Aujourd’hui, contrairement à ses victimes, Bruno D. est en excellente forme malgré ses 93 ans, ce qui a invalidé l’option que le procès soit annulé. Pour tenir compte de son âge avancé, le tribunal a décidé de ne pas dépasser les 2 heures d’audition quotidiennes.

Le dernier procès contre les bourreaux dans les camps d’extermination ? Non, toujours pas. Il y a encore environ 50 procédures en cours, y compris contre une ancienne secrétaire du camp du Stutthof qui, aujourd’hui, a 94 ans et dont le procès est en préparation à Itzehoe dans le nord de l’Allemagne. Et 50 autres dossiers seront aussi poursuivis. Mais comment se fait-il que la justice allemande ait attendu 70 ans avant de traduire ces anciens SS devant la justice ? Ces personnes ont pu profiter d’une longue vie, elles n’étaient pas molestées, et n’auront pas payé pour leur participation au génocide des nazis dont ils faisaient partie – dans les camps d’extermination, l’Allemagne nazie ne faisait pas appel aux simples soldats, mais exclusivement à des unités spéciales de la SS.

Déjà pendant les procès d’Auschwitz à Francfort dans les années 50, des gardiens des camps voulaient faire valoir « ne pas avoir été au courant » de ce qui se passait dans leurs camps d’affectation. C’est le travail courageux du procureur Fritz Bauer qui avait permis à l’époque d’apporter la preuve qu’il était impossible de travailler dans un tel camp sans être au courant de l’extermination de milliers et de milliers de personnes.

Tant qu’il y a un seul ancien SS en vie qui a participé à cette machine à tuer des nazis, la justice n’est pas en droit de fermer ces dossiers. Pour le procès de Bruno D., 25 parties civiles se sont déclarées et le respect des victimes des bourreaux nazis sont en droit de réclamer justice, même si cette justice sera rendue tard, beaucoup trop tard.

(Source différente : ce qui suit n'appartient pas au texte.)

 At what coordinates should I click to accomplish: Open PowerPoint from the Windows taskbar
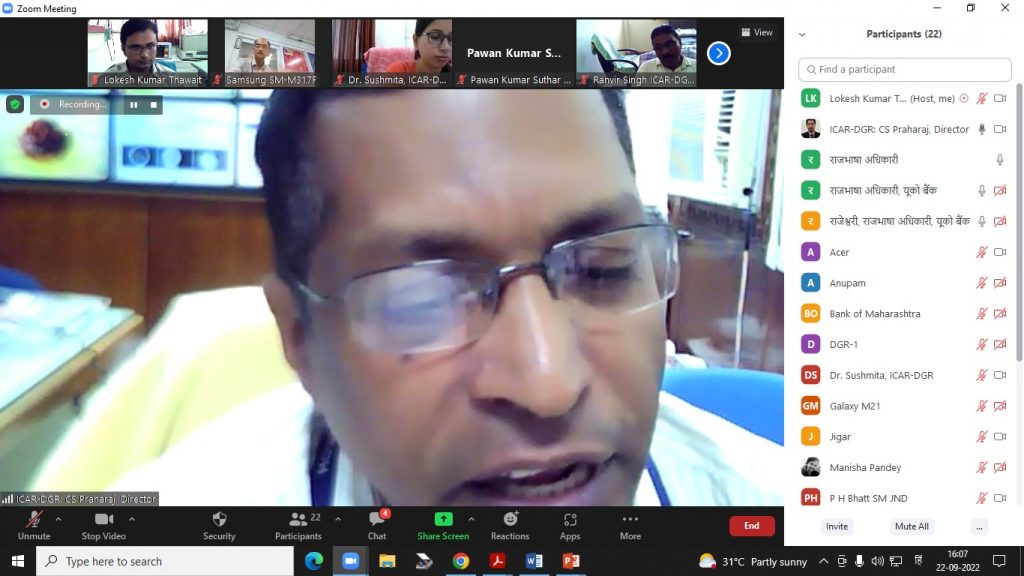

« Mais condamner une si vieille personne à de la prison, cela revient à la perpétuité ! », s’insurgent certains, et effectivement, c’est vrai. Mais quelle autre peine méritent ces crimes contre l’humanité ? Il est vrai que lorsque l’on voit ce vieil homme recroquevillé dans son fauteuil roulant, on aurait presque de la peine pour lui, on serait enclin à se dire « qu’il meure paisiblement, il est en fin de course de toute manière. » C’est là qu’il convient de se souvenir que ses victimes, 70 ans plus tôt, avaient une tout autre image de cet homme – il aura été un élément dans une machine à tuer, il a participé au plus grand crime contre l’humanité jamais perpétré.

50 dossiers sont encore en attente et aucun des accusés aura moins de 90 ans. Il n’est pas honteux de poursuivre des personnes aussi âgées, la plus grande honte pour la justice allemande, c’est d’avoir attendu 70 ans avant de le faire.

65.000 personnes ont été tuées cruellement au camp de concentration du Stutthof et sur les « marches de la mort » lors de l’évacuation du camp lorsque l’Armée Rouge approchait à la fin de la guerre. 65.000 victimes qui ont, même tardivement, droit à la justice. Personne n’a le droit d’évoquer l’âge avancée des accusés. En 2019, on tue à nouveau des Juifs en Allemagne, il serait bon que la justice allemande émette un signal fort que ce genre de crime ne sera jamais oublié.